Why Visa and Mastercard have yet to face their Kodak moment

There are now 332 fintech unicorns in the world, according to a new ranking by small business portal Fintech Labs.

Equally striking is the dominance within the financial technology realm of billion-dollar companies that deal in some way with payments. They account for eight of Fintech Labs’ top 10 — PayPal, Ant, Stripe, Shopify, Adyen, Block (formerly Square), Checkout.com and Afterpay.

The big driver of this boom has been the steady decline of cash in all major economies of the world and the concomitant acceleration of digital payments. According to data provider Merchant Machine, the most digitalised economies, including Sweden, Singapore, the UK and Denmark, now conduct only 1 per cent of payments in cash.

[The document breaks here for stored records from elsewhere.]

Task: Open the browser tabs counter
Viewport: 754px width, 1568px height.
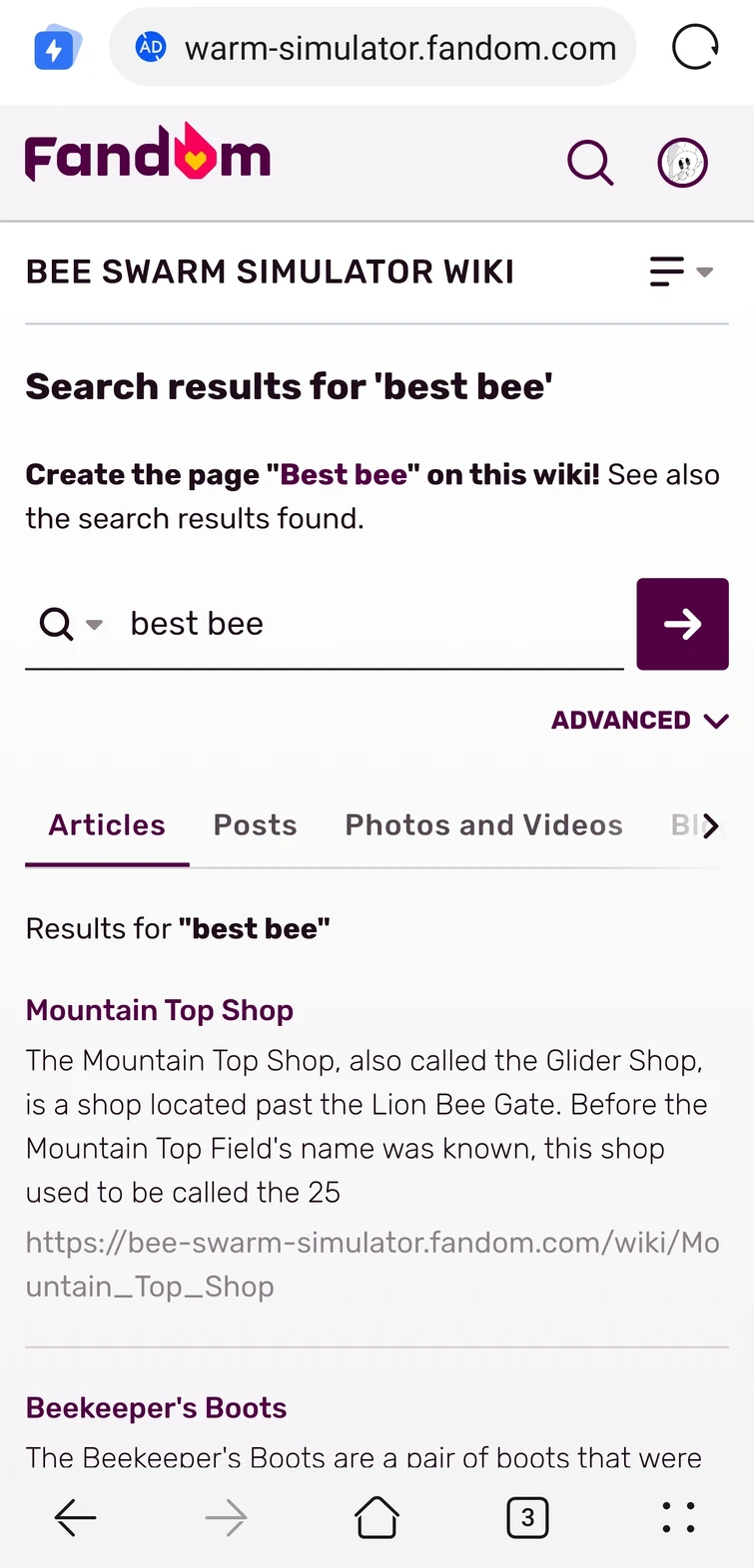Action: 527,1517
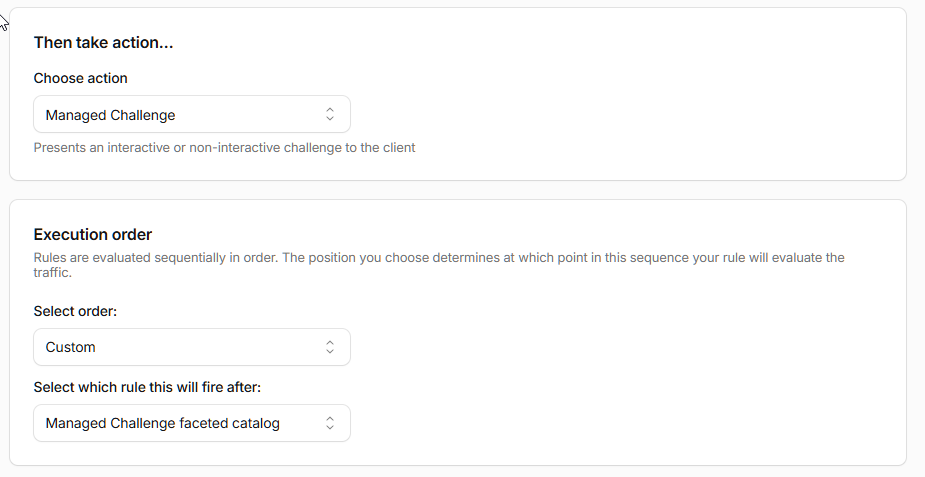
Task: Select the 'Managed Challenge faceted catalog' value text
Action: pos(162,423)
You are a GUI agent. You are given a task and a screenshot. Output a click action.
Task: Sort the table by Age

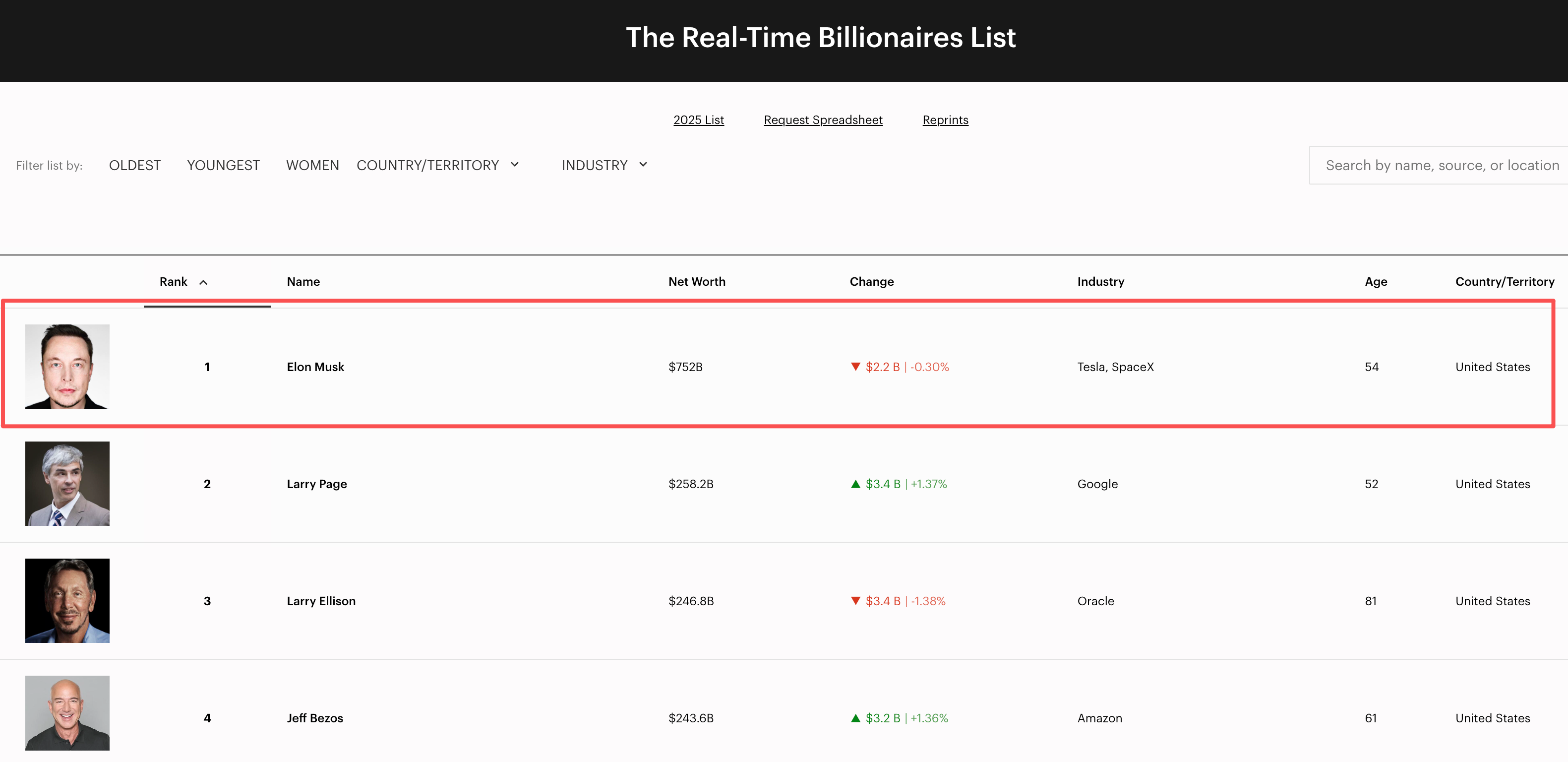pyautogui.click(x=1376, y=281)
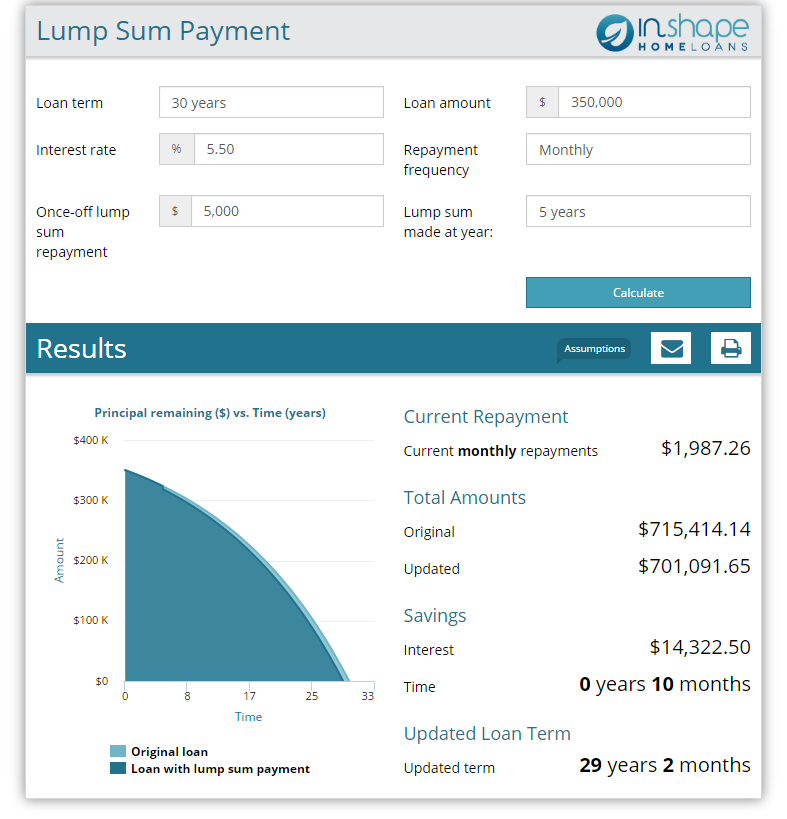Click the dollar sign beside lump sum repayment
Image resolution: width=787 pixels, height=819 pixels.
(175, 211)
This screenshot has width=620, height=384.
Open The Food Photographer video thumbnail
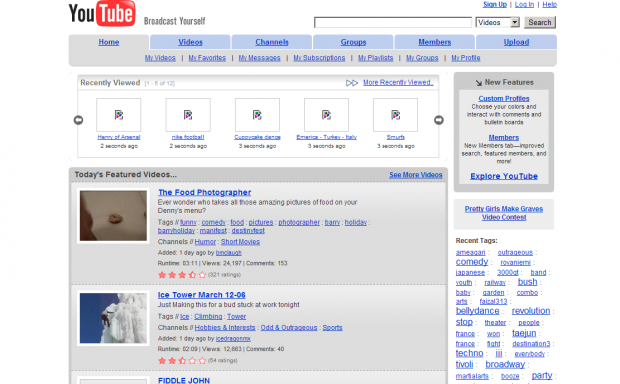click(113, 216)
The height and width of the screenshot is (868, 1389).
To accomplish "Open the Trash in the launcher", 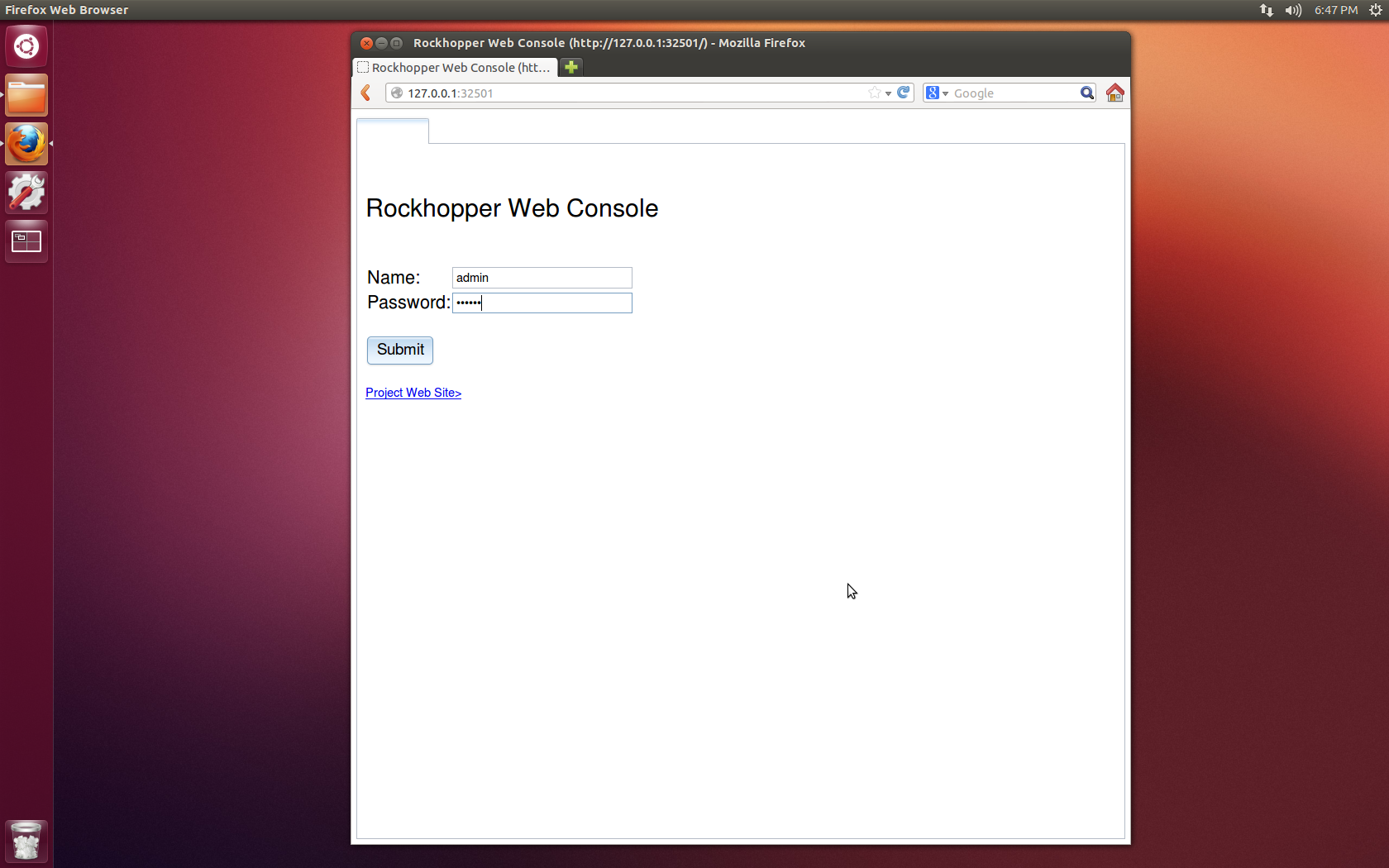I will (26, 841).
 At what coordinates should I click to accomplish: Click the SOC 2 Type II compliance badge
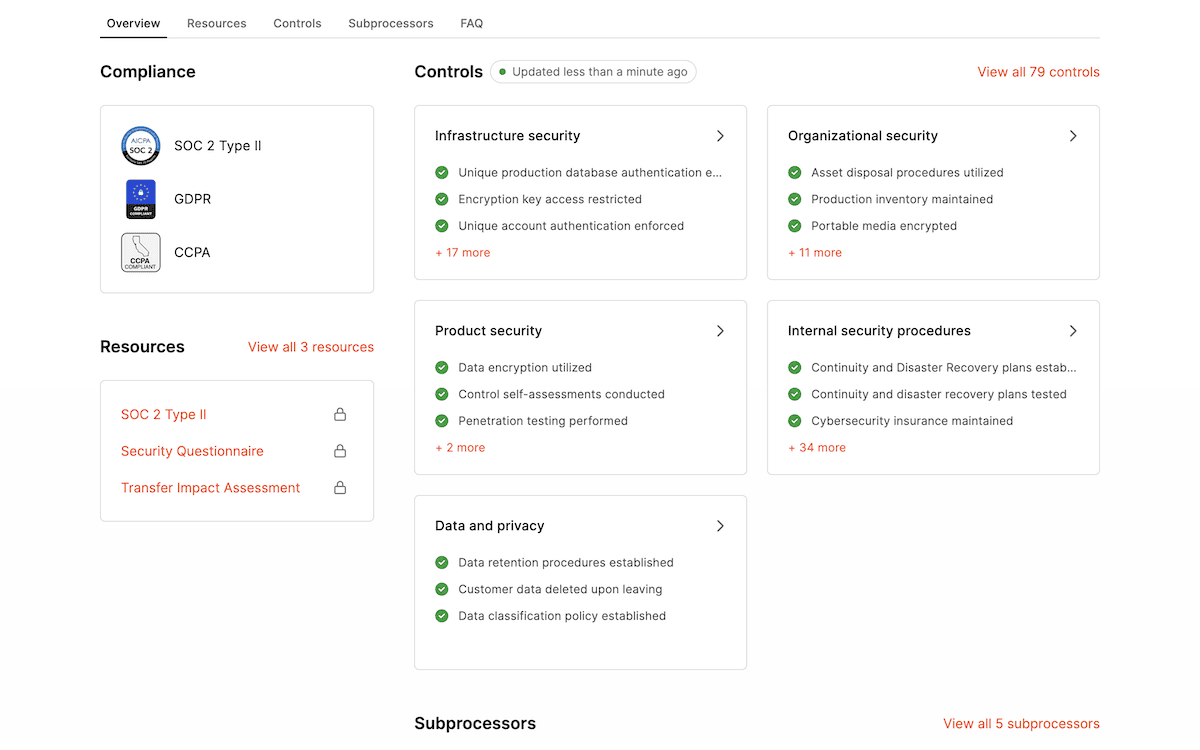pyautogui.click(x=140, y=145)
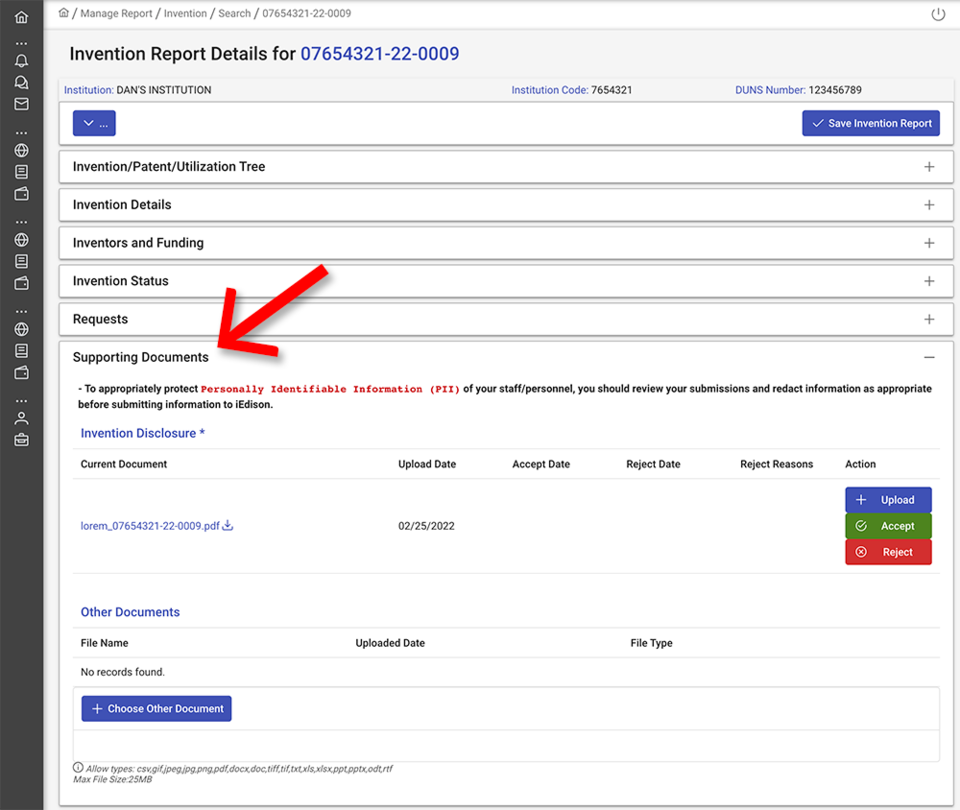
Task: Open the lorem_07654321-22-0009.pdf document link
Action: [148, 524]
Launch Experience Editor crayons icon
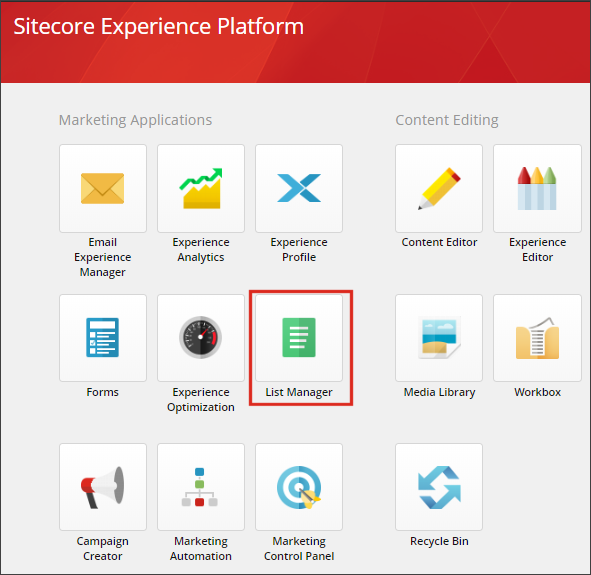591x575 pixels. pyautogui.click(x=537, y=188)
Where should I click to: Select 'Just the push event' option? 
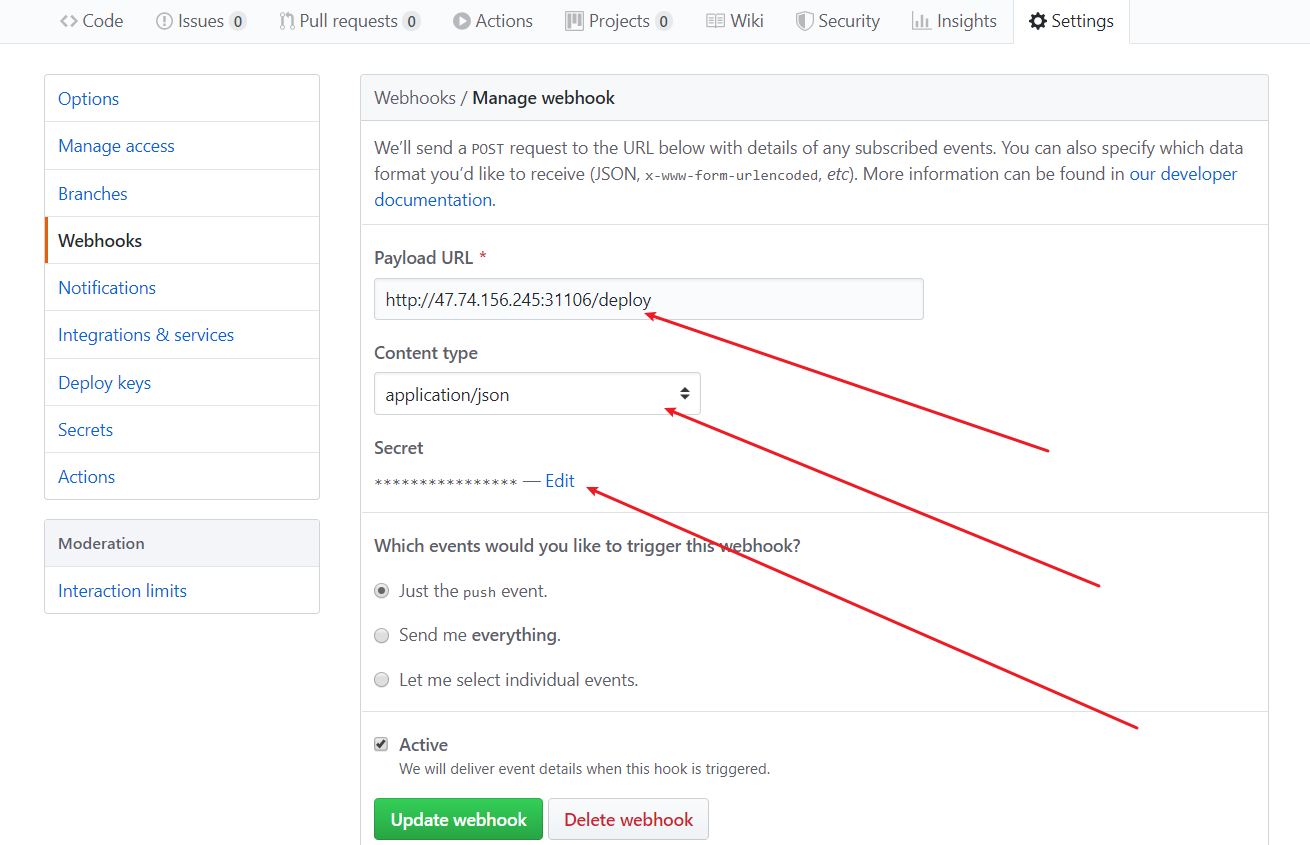pyautogui.click(x=381, y=590)
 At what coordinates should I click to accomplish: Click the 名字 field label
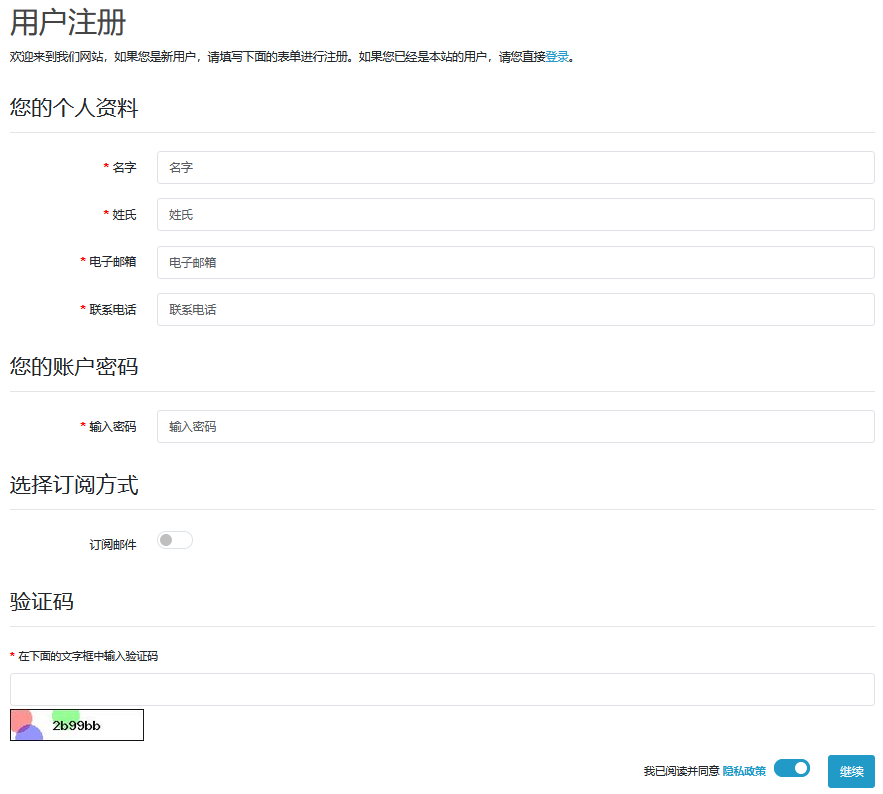coord(124,168)
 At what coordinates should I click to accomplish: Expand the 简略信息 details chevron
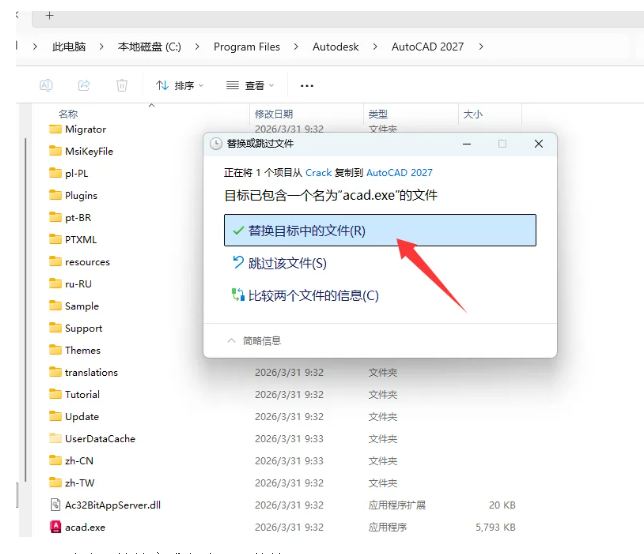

It’s not just fintechs: big tech companies and established banks alike have crowded into payments with new services. But there is a striking oddity in this tale of market disruption. Unlike the killing off of Kodak by digital camera makers or the demise of Blockbuster when movie streaming supplanted video rentals, the legacy operators in the payments world are thriving.

Visa last month reported annual net income of $15bn, up 21 per cent year on year. Both it and Mastercard are trading close to record highs. They have a combined market cap of $765bn, unchanged over the past year, even as the broader market has declined sharply. Ironically, it is the challengers, big and small, that are suffering more.

The core explanation is simple: even the smartest fintechs are not fundamentally disrupting the market; they are merely slotting themselves into the existing payments architecture. Yes, they may make life easier for the consumer or the merchant with faster back-end processing or slicker point of sale interfaces. But this is not at the expense of Visa and Mastercard, whose electronic “rails” they nearly all rely on.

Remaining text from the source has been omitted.